Some factors have been associated with an increased risk of developing postsurgical HPP, such as female gender, thyroid cancer, Graves’ disease, autoimmune thyroiditis and central neck dissection [1, 31, 35, 36, 37, 38, 39, 40, 41, 42, 43, 44, 45,].
To date, there is still no consensus about the usefulness of postoperative iPTH levels to predict permanent HPP [20, 21, 22, 23, 24, 25, 26, 27, 28, 29, 30, 31, 32, 33, 34]. We evaluated whether iPTH values on the first postoperative day may be a good predictor of this complication. In the literature, we found some similar studies.

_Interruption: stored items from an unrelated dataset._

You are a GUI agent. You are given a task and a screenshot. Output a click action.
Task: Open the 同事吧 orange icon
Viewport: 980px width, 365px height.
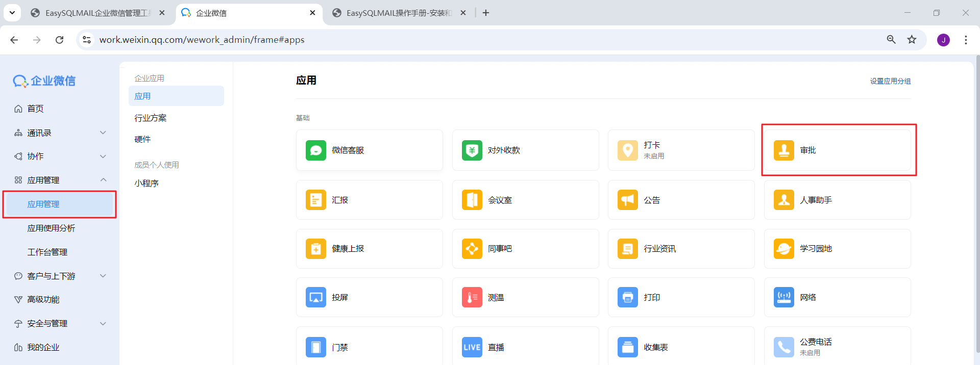coord(472,249)
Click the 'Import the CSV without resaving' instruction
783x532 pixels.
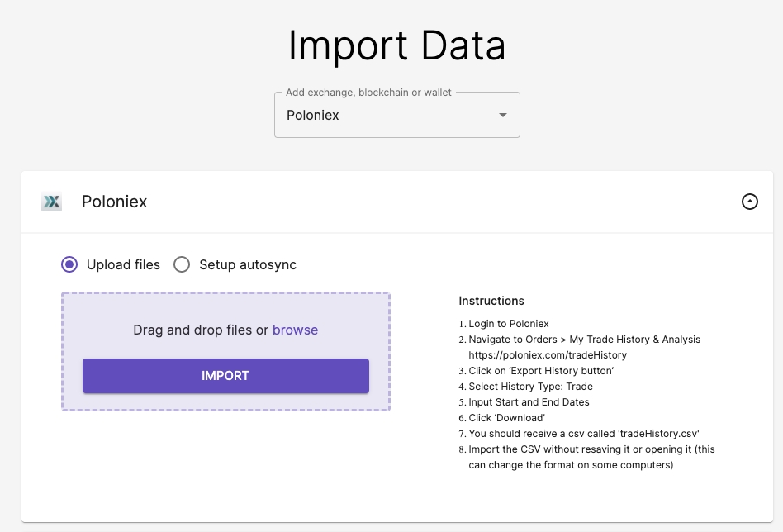click(x=591, y=449)

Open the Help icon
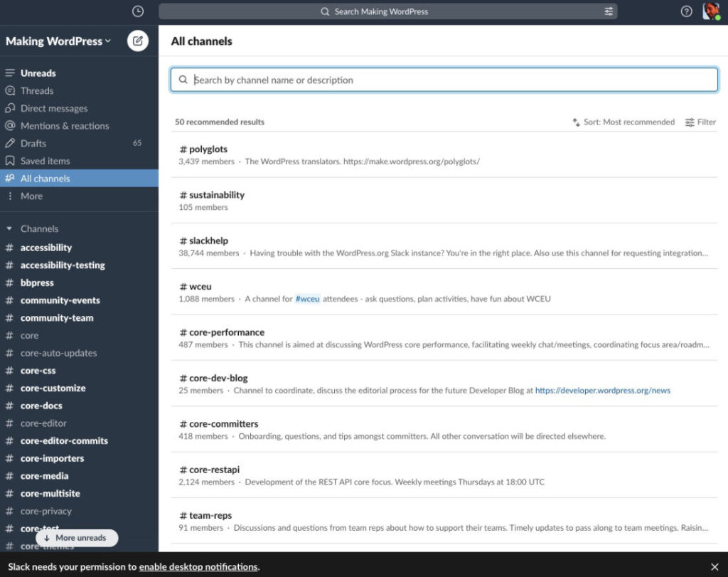click(x=685, y=11)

Almquist M. et al [29] stated that iPTH levels measured on the first postoperative day are associated with the risk of permanent HPP. In their experience, of 10 patients with permanent HPP, 8 had iPTH < 6.6 pg/mL and 2 had iPTH between 6.6 and 15 pg/mL. However, among the patients with iPTH values < 6.6 pg/mL the rate of this complication was only 19.2%.
In the study of Julián M.T. et al [30], iPTH concentrations ≤ 5.8 pg/mL on postoperative day 1 had 100% sensitivity, 81.5% specificity and 30% positive predictive value for permanent HPP. Conversely, iPTH levels > 5.8 pg/mL were correlated with normal parathyroid function in the long term.
In the experience of Wang J.B. et al [31], iPTH concentrations < 7 pg/mL on postoperative day 1 had sensitivity and negative predictive value of 100% for permanent HPP, but poor specificity and positive predictive value (70.19% and 8.63% respectively).
Kim H. et al [32] stated that the safest cut-off value of iPTH on the first postoperative day for the prediction of permanent HPP is 9.65 pg/mL (70.9% sensitivity and 100% specificity). None of the patients with iPTH > 9.65 pg/mL developed this complication.
In the study of Wang W. et al [33], iPTH levels ≤ 3.14 pg/mL on postoperative day 1 had 100% sensitivity for the prediction of permanent HPP, 95% specificity, 66.67% positive predictive value and 100% negative predictive value. Therefore, these researchers stated that iPTH levels > 3.14 pg/mL are great in assessing the absence of this complication.
Calvo Espino P. et al [34] found that a cut-off value of iPTH on the first postoperative day of 5 pg/mL has 95% sensitivity, 77% specificity, 21.6% positive predictive value and 99.6% negative predictive value for the prediction of permanent HPP. Therefore, they stated that this iPTH level, because of its high negative predictive value, is a useful predictor of permanent HPP.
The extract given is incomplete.